Wednesday, 5 September 2018

D48 Minervinho to Rivo di Puglia

What a lovely couple of nights in Minervinho - the unsung balcony of Puglia. In the park on the top of the hill the cafes start filling up a couple of hours before sunset when the most extraordinary light show  commences as the wind turbines sitting in the windy rolling landscape below light up. All helped by a brilliant soundtrack laid out on by a cool dude whose photo was taken too late in evening to sadly show anything! Italian pop feels pretty good at this moment and I'm.beginning to recognise a few times you here playing in the narrow streets. Thanks to Rocco (a local saints name I later learn) I was feeling recuperated and ready to take on the hills of the National Park dell'Alto Murgia. Given my starting point this turned out to be not so challenging  and with little effort I reached the Castel del Monte of Frederick 2nd.
 For those of us with a shaky understanding of the Holy Roman Emperers who attempted to follow in Charlemagne 's wake (see earlier posts) Fred 2 is pivotal. Son of Barbarossa who crops up on Sicilian trips he powered up the peninsula from his southern power base ('son of Puglia' as is claimed locally with pride) to unite something which we can recognize from school books as a version of the 'holy Roman empire ' combining lands now falling in Germany and Italy and seeing off the Mongols to boot! The man was a polymath and took a serious interest in classical antiquities hence the flourishes to his castles and wrote a guide to hawking which is considered now an early work of ecology !  He ended up 'King of Jerusalem' amongst many other titles having been excommunicated 4 times for not doing what various popes wanted but managed to broker a deal with the Saracen Turks which won the holy places bloodlessly . What a life!
Anyway having enjoyed my first sighting of the Adriatic / Ionian Sea I wound down towards the coast through olives and vines.

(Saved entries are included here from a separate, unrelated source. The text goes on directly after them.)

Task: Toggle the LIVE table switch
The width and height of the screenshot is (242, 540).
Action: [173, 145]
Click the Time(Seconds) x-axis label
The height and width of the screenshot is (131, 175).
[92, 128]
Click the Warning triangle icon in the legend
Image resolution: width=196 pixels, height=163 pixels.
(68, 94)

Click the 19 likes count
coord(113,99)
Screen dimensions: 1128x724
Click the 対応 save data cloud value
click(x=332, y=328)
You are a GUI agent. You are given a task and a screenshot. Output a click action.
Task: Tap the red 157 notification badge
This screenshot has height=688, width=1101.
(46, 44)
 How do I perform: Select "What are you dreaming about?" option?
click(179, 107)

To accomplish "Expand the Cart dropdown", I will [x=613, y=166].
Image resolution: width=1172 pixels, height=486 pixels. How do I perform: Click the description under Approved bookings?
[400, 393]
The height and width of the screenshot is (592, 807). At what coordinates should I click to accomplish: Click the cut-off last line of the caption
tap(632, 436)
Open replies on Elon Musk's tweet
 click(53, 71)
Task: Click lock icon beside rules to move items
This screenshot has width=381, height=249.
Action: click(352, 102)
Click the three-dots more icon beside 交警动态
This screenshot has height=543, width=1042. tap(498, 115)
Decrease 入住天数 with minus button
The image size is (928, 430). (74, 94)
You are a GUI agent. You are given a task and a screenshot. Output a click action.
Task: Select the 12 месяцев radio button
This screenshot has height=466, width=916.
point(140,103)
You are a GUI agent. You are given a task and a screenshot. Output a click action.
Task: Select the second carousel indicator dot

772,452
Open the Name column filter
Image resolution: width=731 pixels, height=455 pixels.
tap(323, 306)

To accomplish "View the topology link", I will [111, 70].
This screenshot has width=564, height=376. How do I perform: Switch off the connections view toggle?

 The  land is dotted with field shelters called tutti locally very reminiscent of the Mani. Indeed there are loads of echoes (our olives are Koroneiki varieta l after the town of Coroni,  here they are  Coratino after the town of Corato! 


Arrivied that afternoon in lovely Rivo do Puglia.another medieval town this time with a jazz festival on. A pleasant evening including a chat with all three women in my life , Susannah and my daughter's Harriet and Kate who were all dining together in Bristol and I felt fleetingly homesick for the first time on the trip.